Küresel ekonomide değişen dengeler

Erhan ASLANOĞLU
Erhan ASLANOĞLU Ekonomi ve Piyasalar

Küresel ekonomik büyüklüklerdeki değişim ekonomik dengeleri de önemli oranda etkilemeye başladı. Geçtiğimiz yıl Ekim ayında Çin Komünist Partisi’nin ulusal kongresinin arkasından gerek başkan Xi gerek parti yönetiminin ana vurgusu Çin için bundan sonra güvenlik ekonomiden daha önemlidir olmuştu. Yavaş yavaş bu kararların etkisini de görmeye başlıyoruz. Çin’in jeopolitik dengeler üzerindeki adımları gittikçe artıyor. Son dönemde uluslararası basında Çin - Tayvan arasındaki gerilim ve bunun ABD-Çin ilişkilerine yansıması gittikçe daha fazla yer bulmaya başladı. Tayvan’ın ABD ile her diplomatik yaklaşımı Çin tarafından askeri güç gösterimleriyle karşılanıyor. Geçtiğimiz hafta Çin’in Tayvan civarındaki askeri varlığı, savaş uçaklarıyla, dronlarla daha da artmaya başladı.  Rusya - Ukrayna meselesi kadar ciddi bir jeopolitik risk artarak varlığını göstermeye başladı.
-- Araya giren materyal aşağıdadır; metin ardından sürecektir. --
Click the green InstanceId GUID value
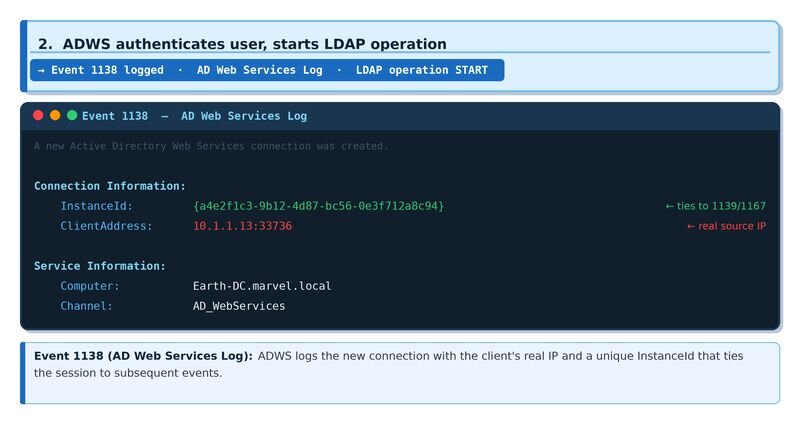This screenshot has height=424, width=800. coord(318,206)
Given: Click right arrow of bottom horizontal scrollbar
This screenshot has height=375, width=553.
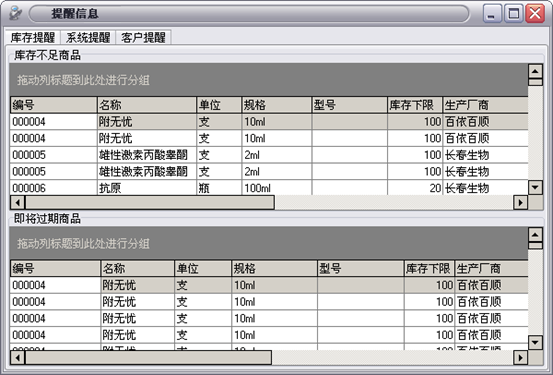Looking at the screenshot, I should [521, 358].
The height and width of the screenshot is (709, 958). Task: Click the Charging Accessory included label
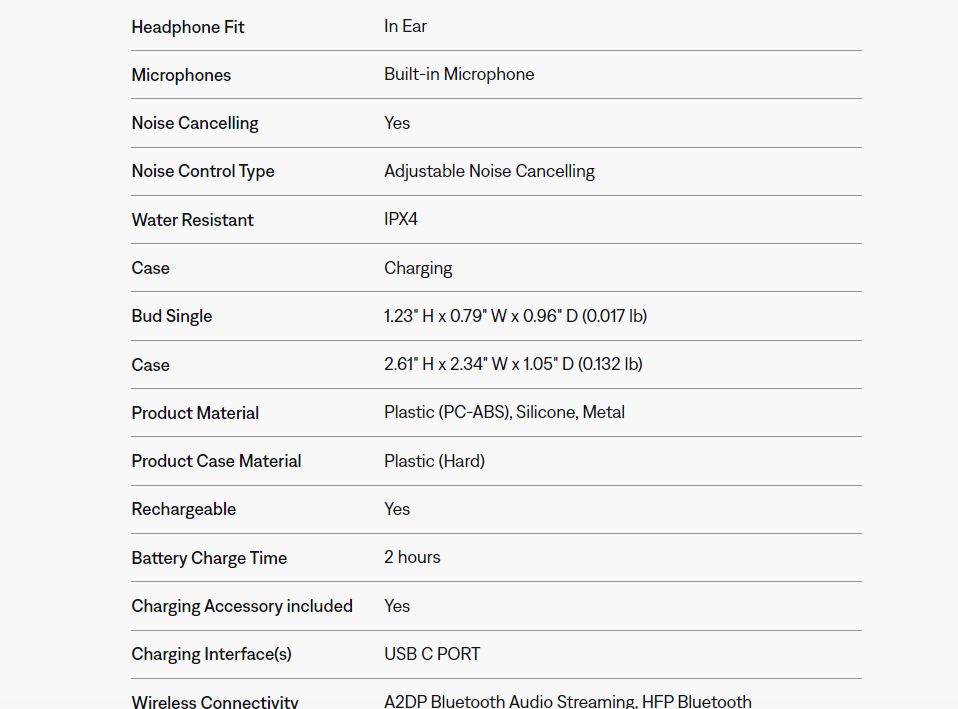(x=242, y=606)
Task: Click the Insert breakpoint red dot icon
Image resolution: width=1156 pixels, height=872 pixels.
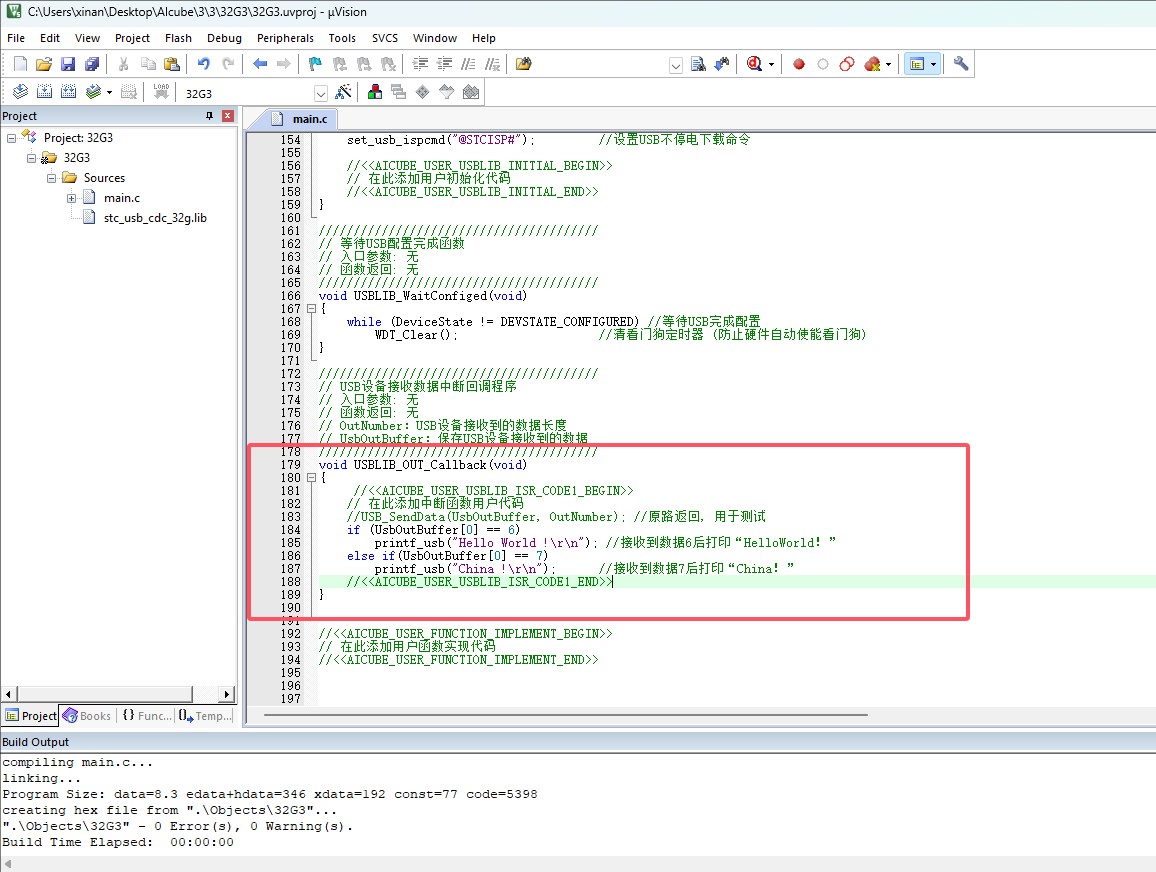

Çin’in askeri gücünü artırmak amacıyla harcamalarını da arttırdığını görüyoruz. Bu yıl askeri harcamalarının %7.2 büyüme ile 225 milyar $’ı bulması bekleniyor. Bu rakam her ne kadar ABD’nin 800 milyar dolarlık harcamasının yanında görece düşük kalsa da Çin’in amacının 2050 yıllarında ABD’yi geçmek olduğu da sıkça dillendiriliyor. Diğer taraftan, Çin’in İran ve Suudi Arabistan arasındaki diplomatik bağlantıları güçlendirme çalışmalarından, Rusya Ukrayna arasındaki savaşı bitirme ve aracılık etme çalışmalarına kadar gittikçe artan oranda etkinliğini yükseltmeye çalıştığını görüyoruz.

Rusya - Çin ticareti yuan cinsinden

Çin’in bir taraftan jeopolitik dengelerdeki gücünü artırmaya çalışırken, diğer taraftan da küresel ekonomide ağırlığını yükseltme gayretinde olduğunu izliyoruz. İkisi zaten birbiri ile ilintili görünüyor. Bildiğimiz gibi son dönemlerde Rusya ile Çin arasındaki yakınlaşma artmış durumda. Çin ile Rusya arasındaki ticaret artık yuan cinsinden gerçekleşiyor ve Rusya’nın uluslararası döviz rezervlerinin %17’si yuandan oluşuyor. Aynı zamanda, yuan Rusya’da ABD Doları’nın yerini alarak en çok alınıp satılan döviz konumuna gelmiş durumda.

Enerji fiyatları yuan cinsinden olabilir mi ?

Diğer taraftan, petrol ve doğal gaz gibi enerjinin en büyük alıcılarından olan Çin, bu ürünlerin fiyatlarının yuan bazında belirlenmesi için de bastırıyor. Çin ile Suudi Arabistan arasında yapılan görüşmeler Çin’in aldığı petrolün bir kısmını yuan cinsinden ödemesi yönünde ilerliyor. Anlaşmadan sonuç çıkması muhtemeldir çünkü Suudi Arabistan’ın petrol ihracatının %25’i Çin’e gerçekleşiyor. Kısa bir süre önce Fransız Total Energies ile Çin’in yaptığı doğal gaz alımı anlaşması yuan cinsinden gerçekleşti. Arjantin Çin’den yaptığı ithalatını yuan cinsinden yapmaya başladı. Yine bir süre önce, Brezilya, Çin ile yaptığı ticareti yuan cinsinden sürdürmeyi kabul etti. . Sonuç olarak Çin’in sınır ötesi yaptı alım satımların %48’i yuan cinsinden olmuş durumda. 2010 yılında bu oran % 0 idi.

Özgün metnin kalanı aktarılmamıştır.